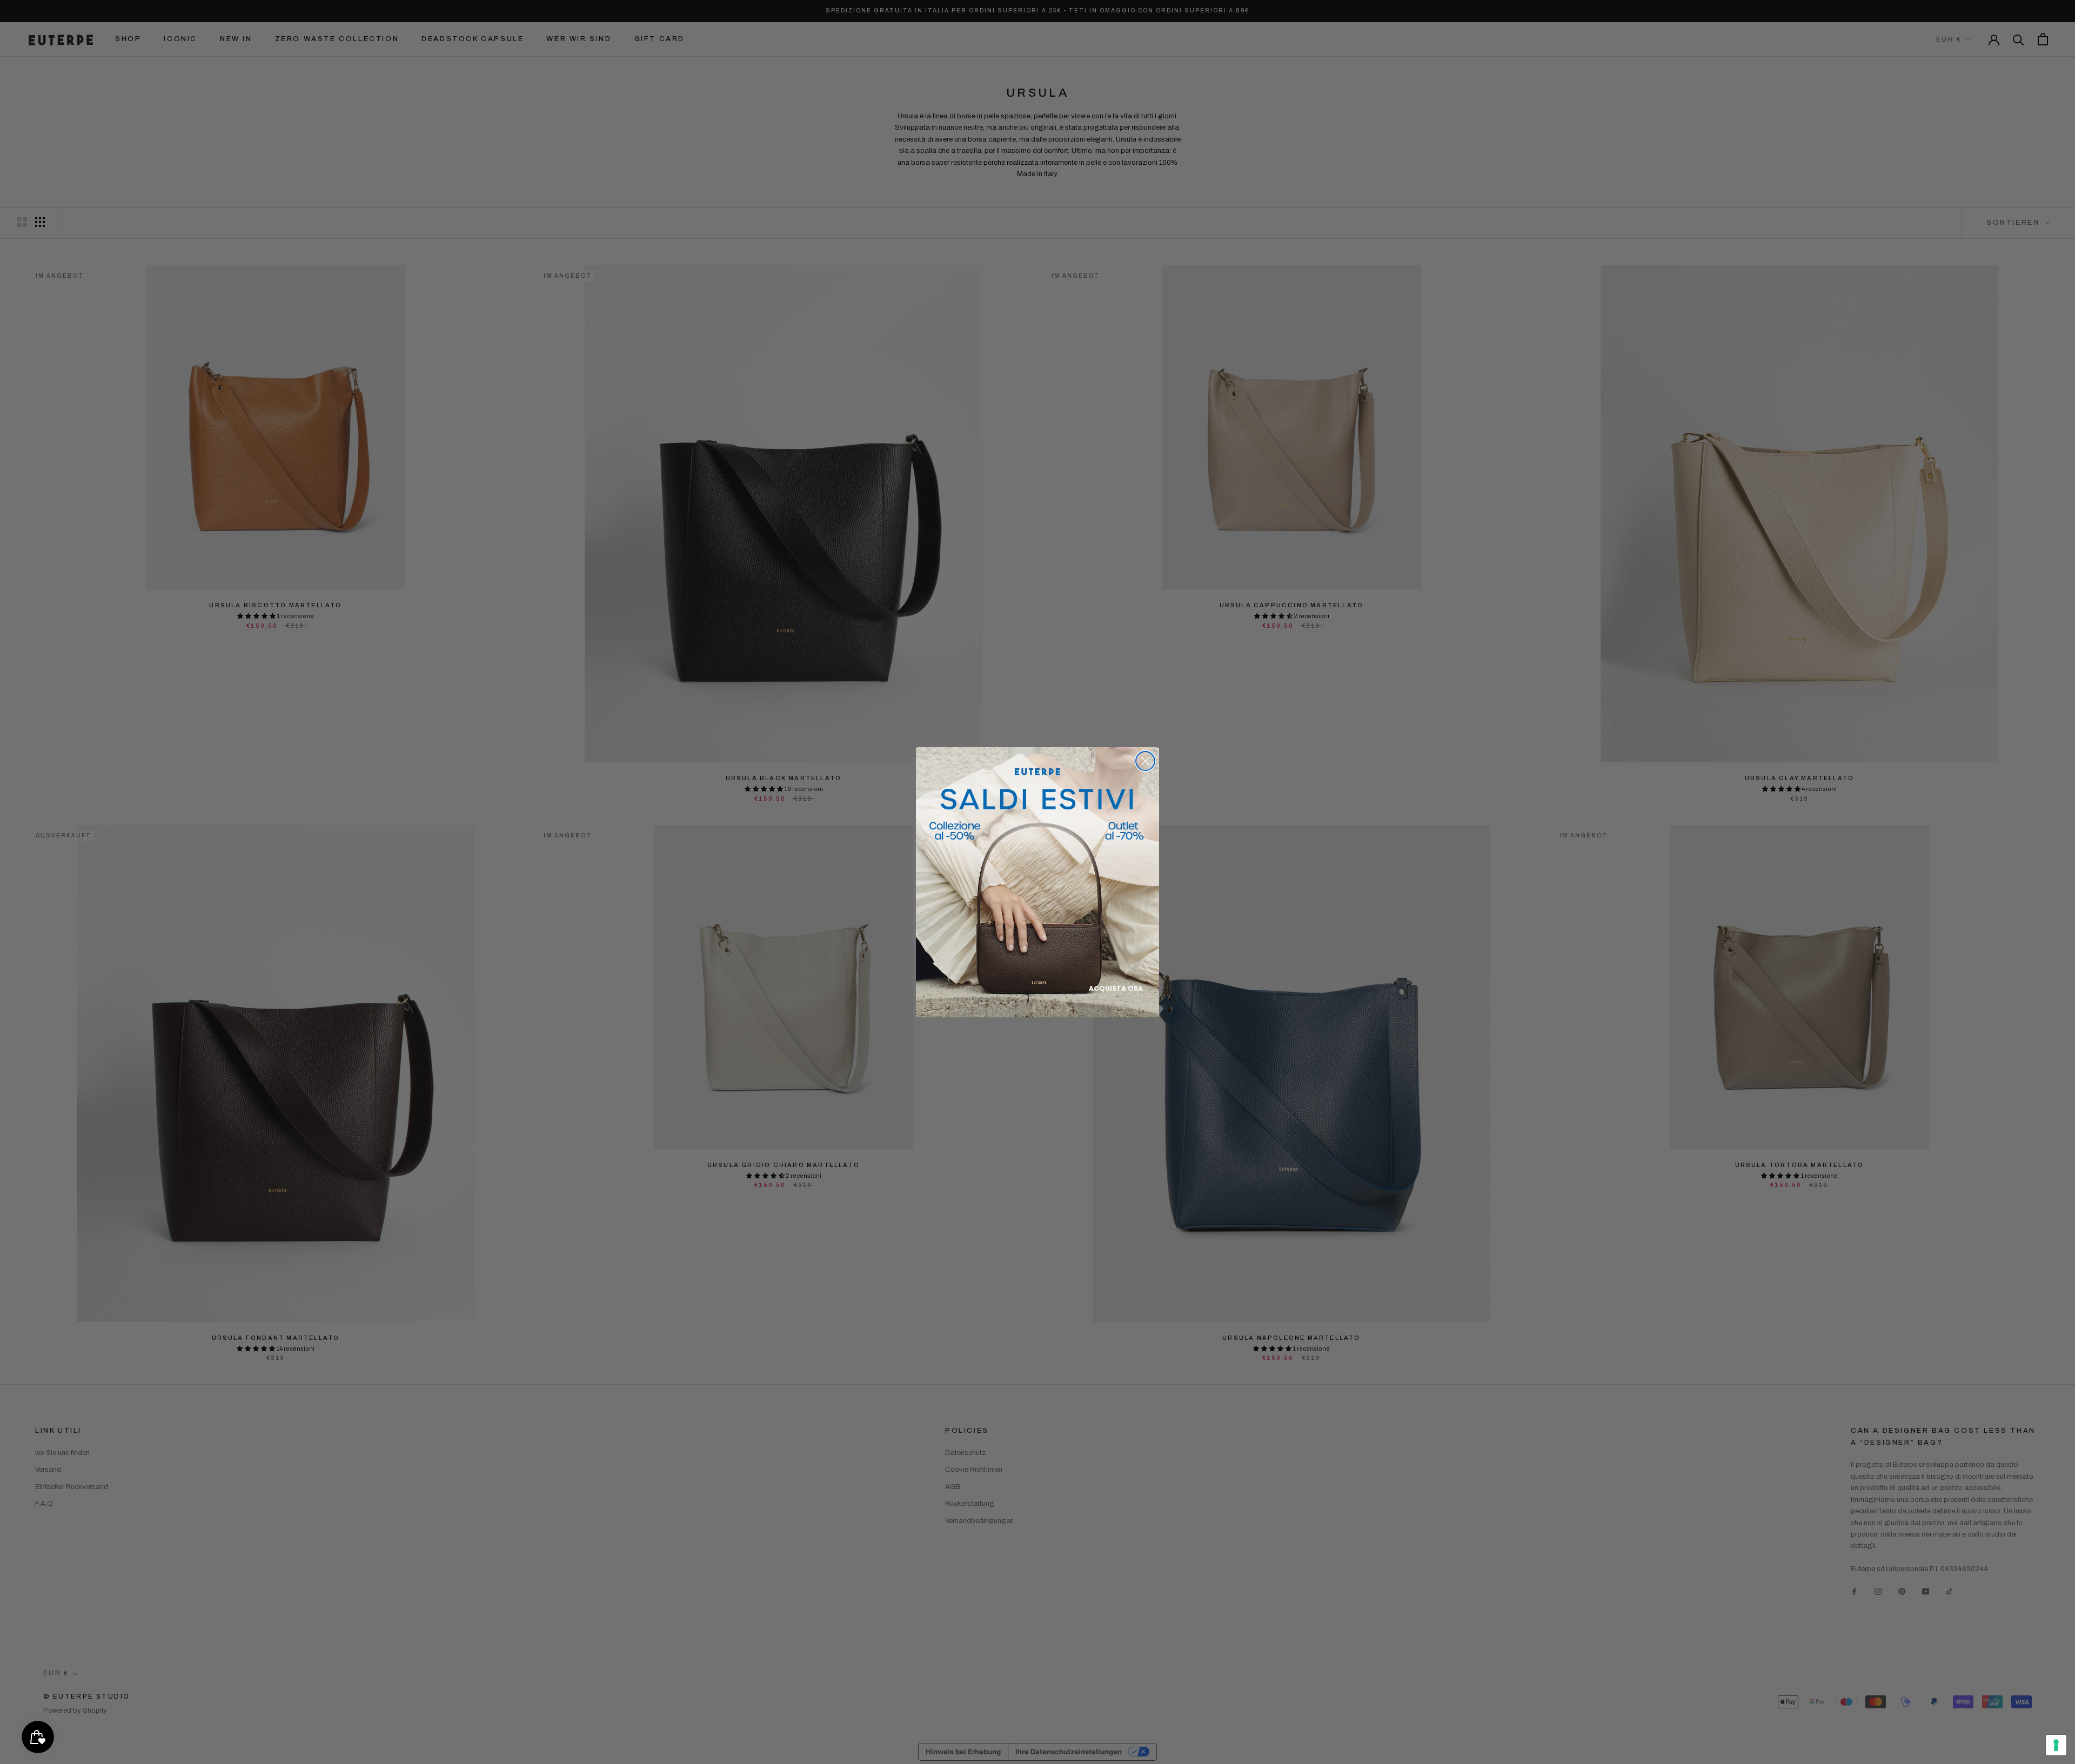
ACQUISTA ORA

--

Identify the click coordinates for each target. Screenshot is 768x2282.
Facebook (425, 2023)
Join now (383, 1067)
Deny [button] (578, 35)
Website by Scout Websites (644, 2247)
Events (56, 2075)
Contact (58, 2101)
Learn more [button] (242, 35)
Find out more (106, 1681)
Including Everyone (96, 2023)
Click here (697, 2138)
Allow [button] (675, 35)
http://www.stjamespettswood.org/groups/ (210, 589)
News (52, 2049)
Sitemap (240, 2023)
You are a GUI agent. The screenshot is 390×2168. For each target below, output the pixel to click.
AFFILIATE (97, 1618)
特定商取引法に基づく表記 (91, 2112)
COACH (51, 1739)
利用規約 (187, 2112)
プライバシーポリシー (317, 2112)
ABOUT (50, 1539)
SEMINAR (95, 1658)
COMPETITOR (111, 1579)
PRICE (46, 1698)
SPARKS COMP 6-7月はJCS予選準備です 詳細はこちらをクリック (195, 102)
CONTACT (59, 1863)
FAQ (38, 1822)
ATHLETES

• **Task prompt**: Pull every line containing the string "target" out of the data above and copy it.

• **Solution to this problem**:
Identify the click coordinates for each target. Screenshot is 768x2282.
You are a GUI agent. The screenshot is 390×2168. For each target below, output the pixel to click.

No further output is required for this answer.